To compact an [Accel] or DynamicAccel when building, simply pass true
for the compact parameter. This handles all buffer allocation and management
internally, providing safely and simplicity at the cost of not being able to re-use
temporary buffers.
To compact the acceleration structure as a post-process, do the following:
BuildFlags::ALLOW_COMPACTION must be set in the
AccelBuildOptions passed to optixAccelBuild.AccelEmitDesc::CompactedSize must be passed to
accel_build(). This property is generated on the device and it must be
copied back to the host if it is required for allocating the new output
buffer. The application may then choose to compact the acceleration structure
using accel_compact().The accel_compact() call should be guarded by an
if compacted_size < output_size (or similar) to avoid the compacting pass in
cases where it is not beneficial. Note that this check requires a copy of the
compacted size (as queried by accel_build()) from the device memory to host
memory.
Just like an uncompacted acceleration structure, it is possible to traverse, update, or relocate a compacted acceleration structure.
For example:
use cust::prelude as cu;
use optix::prelude as ox;
# fn doit() -> Result<(), Box<dyn std::error::Error>> {
# cust::init(cu::CudaFlags::empty())?;
# ox::init()?;
# let device = cu::Device::get_device(0)?;
# let cu_ctx = cu::Context::create_and_push(cu::ContextFlags::SCHED_AUTO |
# cu::ContextFlags::MAP_HOST, device)?;
# let ctx = ox::DeviceContext::new(&cu_ctx, false)?;
# let vertices: Vec<[f32; 3]> = Vec::new();
# let indices: Vec<[u32; 3]> = Vec::new();
# let stream = cu::Stream::new(cu::StreamFlags::DEFAULT, None)?;
let buf_vertex = cu::DeviceBuffer::from_slice(&vertices)?;
let buf_indices = cu::DeviceBuffer::from_slice(&indices)?;
let geometry_flags = ox::GeometryFlags::None;
let build_inputs =
[ox::IndexedTriangleArray::new(
&[&buf_vertex],
&buf_indices,
&[geometry_flags]
)];
let accel_options =
ox::AccelBuildOptions::new(
ox::BuildFlags::ALLOW_COMPACTION,
ox::BuildOperation::Build
);
// Get the storage requirements for temporary and output buffers
let sizes = accel_compute_memory_usage(ctx, accel_options, build_inputs)?;
// Allocate temporary and output buffers
let mut output_buffer =
unsafe { DeviceBuffer::<u8>::uninitialized(sizes.output_size_in_bytes)? };
let mut temp_buffer =
unsafe { DeviceBuffer::<u8>::uninitialized(sizes.temp_size_in_bytes)? };
// Build the accel
let hnd = unsafe {
accel_build(
ctx,
stream,
accel_options,
build_inputs,
&mut temp_buffer,
&mut output_buffer,
&mut properties,
)?
};
stream.synchronize()?;
let mut compacted_size = 0usize;
compacted_size_buffer.copy_to(&mut compacted_size)?;
let accel = if compacted_size < sizes.output_size_in_bytes {
let mut buf = unsafe { DeviceBuffer::<u8>::uninitialized(compacted_size)? };
let hnd = unsafe { accel_compact(ctx, stream, hnd, &mut buf)? };
stream.synchronize()?;
Accel::from_raw_parts(buf, hnd);
else {
Accel::from_raw_parts(output_buffer, hnd)
};
# Ok(())
# }
The transform traversable types, StaticTransform,
MatrixMotionTransform, and
SrtMotionTransform handle all
necessary memory allocation and pointer conversion for you in their new()
constructors.
The instances in an instance-AS may reference transform traversables, as well
as geometry-ASs. Transform traversables are fully managed by the application.
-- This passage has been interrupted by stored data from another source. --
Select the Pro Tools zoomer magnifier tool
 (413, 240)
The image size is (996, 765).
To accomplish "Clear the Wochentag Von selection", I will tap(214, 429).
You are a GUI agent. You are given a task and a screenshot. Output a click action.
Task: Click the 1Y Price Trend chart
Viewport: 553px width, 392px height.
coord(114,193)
The application needs to create these traversables manually in device memory
in a specific form. The function convert_pointer_to_traversable_handle
converts a raw pointer into a traversable handle of the specified type. The
traversable handle can then be used to link traversables together.
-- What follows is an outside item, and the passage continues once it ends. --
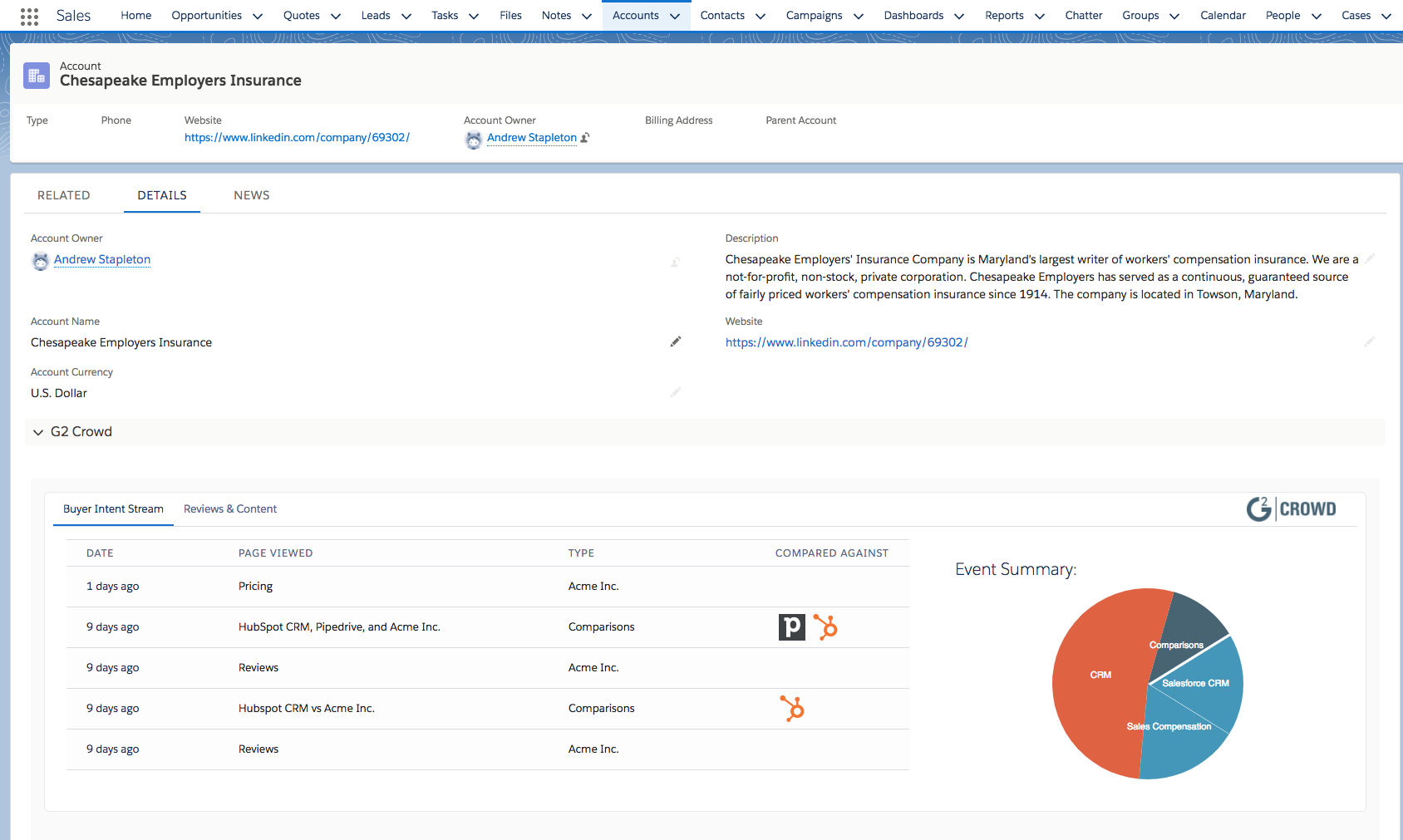Edit Account Name using the pencil icon
The width and height of the screenshot is (1403, 840).
[x=676, y=341]
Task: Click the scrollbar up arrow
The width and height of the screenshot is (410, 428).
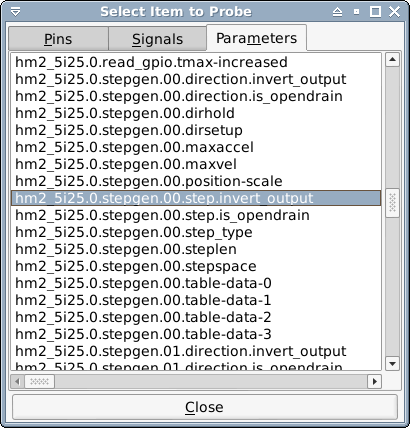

In device memory, all traversable objects need to be 64-byte aligned. Note that moving a traversable to another location in memory invalidates the traversable handle. The application is responsible for constructing a new traversable handle and updating any other traversables referencing the invalidated traversable handle.
The traversable handle is considered opaque and the application should not rely on any particular mapping of a pointer to the traversable handle.
The traversable handle passed to optixTrace can be a traversable handle
created from a geometry-AS. This can be useful for scenes where single
geometry-AS objects represent the root of the scene graph.
If the modules and pipeline only need to support single geometry-AS traversables,
it is beneficial to change the
PipelineCompileOptions::traversable_graph_flags from
TraversableGraphFlags::ALLOW_ANY to
TraversableGraphFlags::ALLOW_SINGLE_GAS.
This signals to NVIDIA OptiX 7 that no other traversable types require support during traversal.
Motion support in OptiX targets the rendering of images with motion blur using a stochastic sampling of time. OptiX supports two types of motion as part of the scene: transform motion and vertex motion, often called deformation motion. When setting up the scene traversal graph and building the acceleration structures, motion options can be specified per acceleration structure as well as per motion transform traversable. At run time, a time parameter is passed to the trace call to perform the intersection of a ray against the scene at the selected point in time.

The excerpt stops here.